目的 观察金丝桃素对病毒性心肌炎小鼠慢性期心肌纤维化形成的影响及JAK/STAT传导通路在其中作用。方法60 只雄性Balb/c小鼠采用间断、多次ip柯萨奇病毒B₃的方法制备病毒性心肌炎心肌纤维化模型。另选10只雄性小鼠作为对照组。模型制备成功后，存活的小鼠随机分为4组，即模型组，金丝桃素高和低剂量（50、15 mg/kg）组，卡托普利（50 mg/kg）组，每日ig给药1次，连续给药30 d。ELISA法检测血清中I型、III型胶原水平；半定量RT-PCR法和免疫组化法检测JAK1/STAT3表达；左心室行Masson染色，进行心肌组织学观察。结果 模型组小鼠血清中I型、III型胶原水平明显升高；JAK1与STAT3基因表达上调，与对照组相比差异显著（P＜0.05）。金丝桃素及卡托普利组均能够明显降低小鼠血清中I型、III型胶原水平，下调JAK1/STAT3表达；心肌组织病理学观察可见小鼠心肌纤维化程度得到改善，与模型组比较差异显著（P＜0.05）。结论 在病毒性心肌炎慢性期心肌纤维化过程中，JAK1/STAT3传导通路的激活可能是心肌组织I型、III型胶原表达增强进而形成心肌纤维化的机制之一；而金丝桃素可通过阻断JAK1/STAT3传导通路，抑制病毒性心肌炎慢性期心肌纤维化。
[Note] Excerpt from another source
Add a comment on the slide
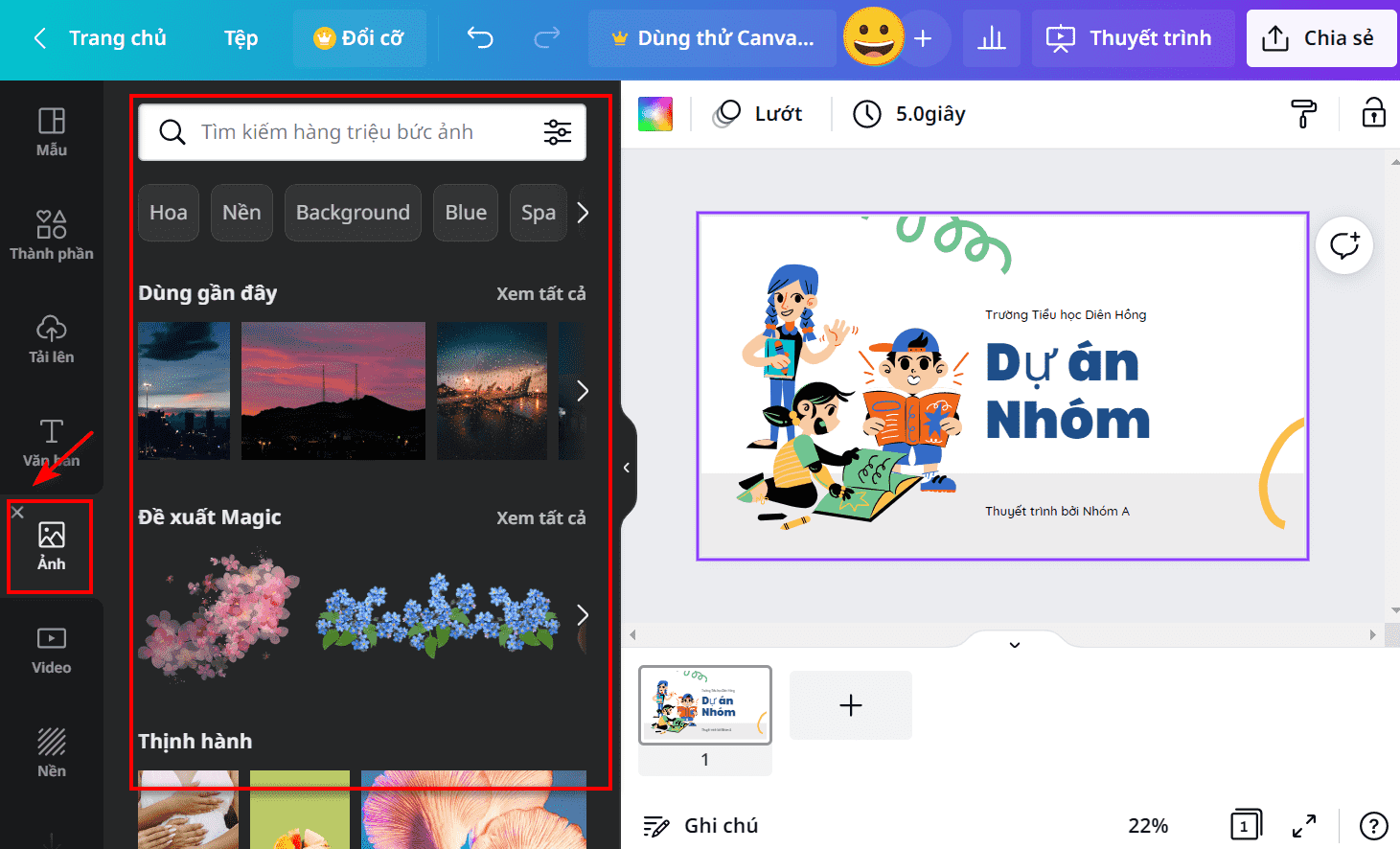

Objective To investigate the role of JAK/STAT signal pathway in myocardial fibrosis (MF) of the chronic viral myocarditis (VMC) of mice and hypericin intervention study. Methods Sixty healthy male Balb/c mice were used to establish the MF model by intermittent multiple ip injection of coxsackie B₃, another 10 mice were used as normal control. Two months after the modeling, survival mice were randomly divided into four groups, model group, low- or high-dose hypericin group, and Captopril group. The mice were treated by Captopril or hypericin, respectively, ig administration, once a day. After 30 d, we took the myocardium of left ventricle to dye with Masson, to observe the cardiac histological changes. The serum type I collagen and type III collagen were detected by the means of ELISA, and the expression of JAK1 and STAT3 was observed with semi-quantitative RT-PCR and immunohistochemistry technique. Results The model group, serum type I and type III collagen increased significantly, the expression level of JAK1/STAT3 was higher than that of the normal group, and the difference was significant (P < 0.05). While the hypericin and Captopril treatment could significantly reduce serum expression of type I and, type III collagen, and decrease JAK1/STAT3 expression. Histology showed the improvement of myocardial fibrosis degree, and a significant difference was observed when comparing with the model group (P < 0.05). Conclusion In the process of chronic viral myocarditis, the activation of JAK1/STAT3 pathway may be one of pathological mechanisms of the MF-induced with type I and type III collagen increasing. Hypericin could inhibit the myocardial fibrosis by blocking JAK1/STAT3 pathway.